I think having a single sign-on option across application could be the value-add that attracts substantial numbers of new users to the Fediverse.
It’s hard enough for users to dive into the Fediverse, when few (if any) of their friends are there yet. But if we could tell them: there are plenty of great applications, AND you don’t need to make a separate account with each one, you can use just one set of credentials to blog, share photos, microblog, social network - that would be a real compelling proposition.
I think many people would agree that SSO is convenient. The problem, as I see it, is that there are many ways that a SSO system can be implemented, and currently no consensus on the best option. My proposal would be that the group here, or perhaps in the SocialCG meeting, form a consensus on the best SSO approach(es) for the Fediverse. That way, developers can focus on implementing and developing, without needing to individually determine the pros and cons of each option.

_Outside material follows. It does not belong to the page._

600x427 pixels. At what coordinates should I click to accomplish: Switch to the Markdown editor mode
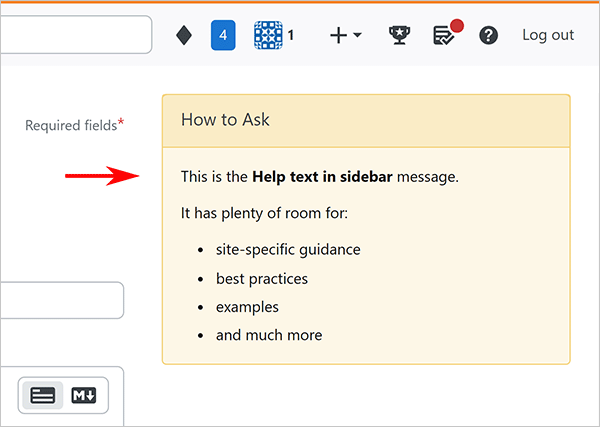[84, 395]
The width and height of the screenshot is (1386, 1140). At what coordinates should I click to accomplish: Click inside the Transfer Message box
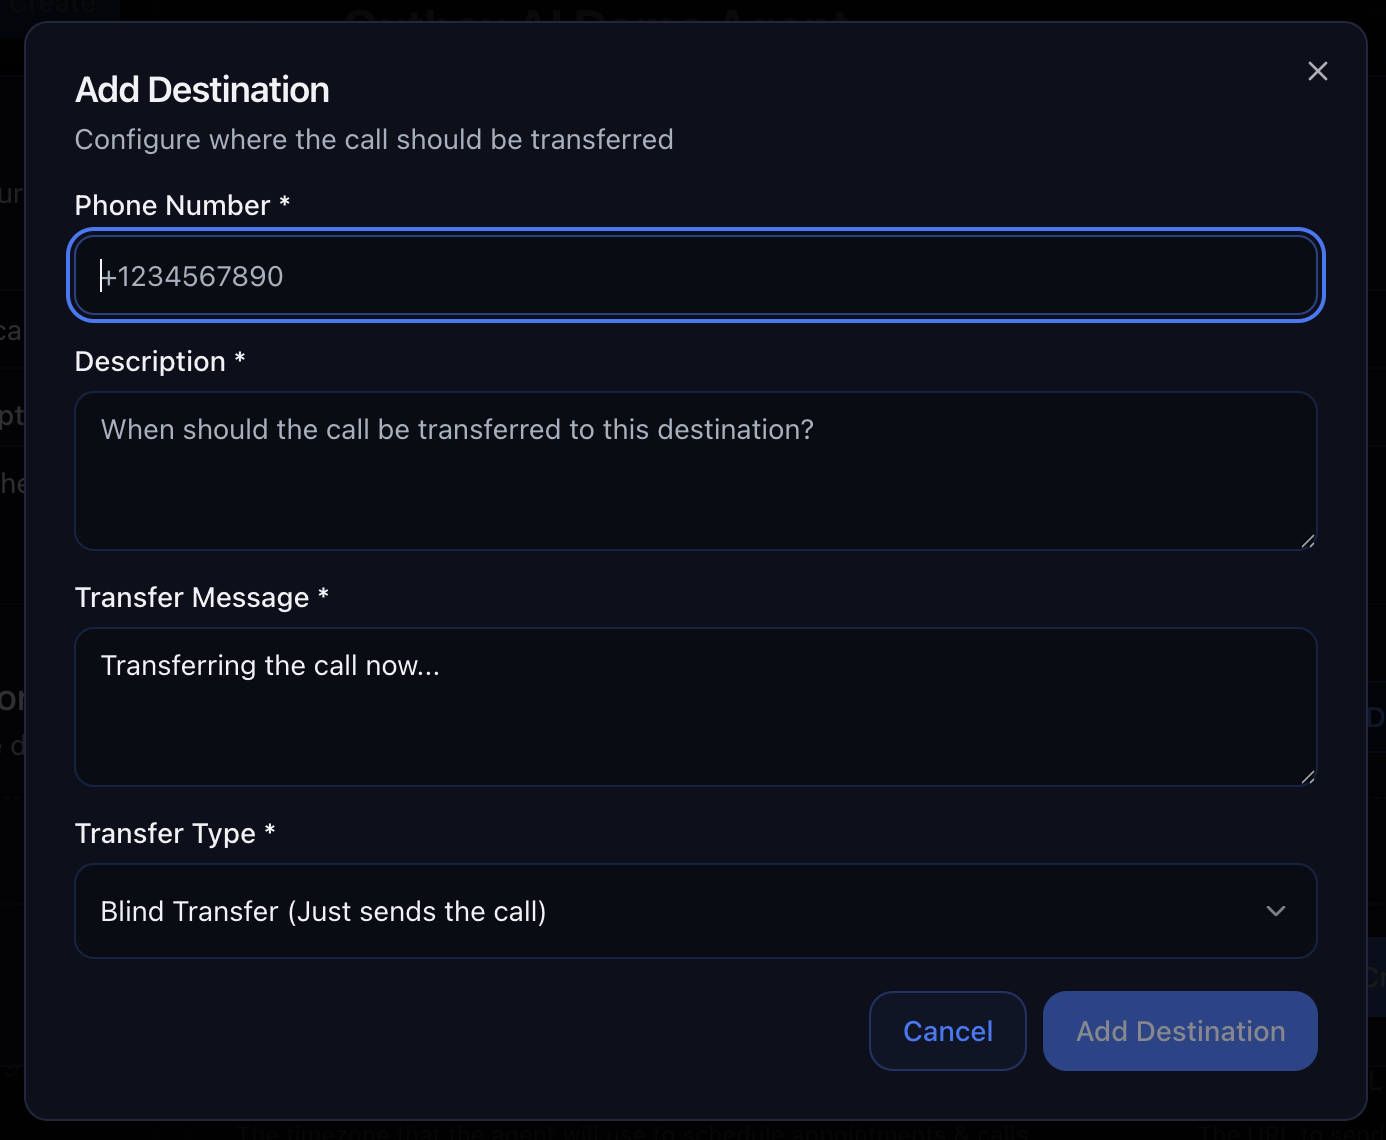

As an example, consider that on PixelFed’s Github, there is an Issue #2089 open asking for SSO with LDAP, SAML, or Open ID Connect; Issue #935 asks for IndieAuth support; and Issue #14 asks for LDAP or other SSO support. On Friendica, Issue #1260 asks for IndieAuth support. And some Friendica instances such as Nerdica.net offer Open ID sign-on, but this seems outdated compared to Open ID Connect and other options. Giving guidance on this could allow developers to focus on developing.
Here are the options that I have seen discussed:
Open ID Connect
IndieAuth: https://indieauth.com/
KeyCloak: https://www.keycloak.org/
Gluu: https://gluu.org/docs/gluu-server/
SQRL: https://en.m.wikipedia.org/wiki/SQRL
Zot protocol: Nomadic identity and Remote Authentication Zotlabs
Or perhaps address this through ActivityPub’s Client to Server Interactions.
What do people think? Is there guidance that can be developed? Are any of these approaches better than others, or additional options that should be on the table?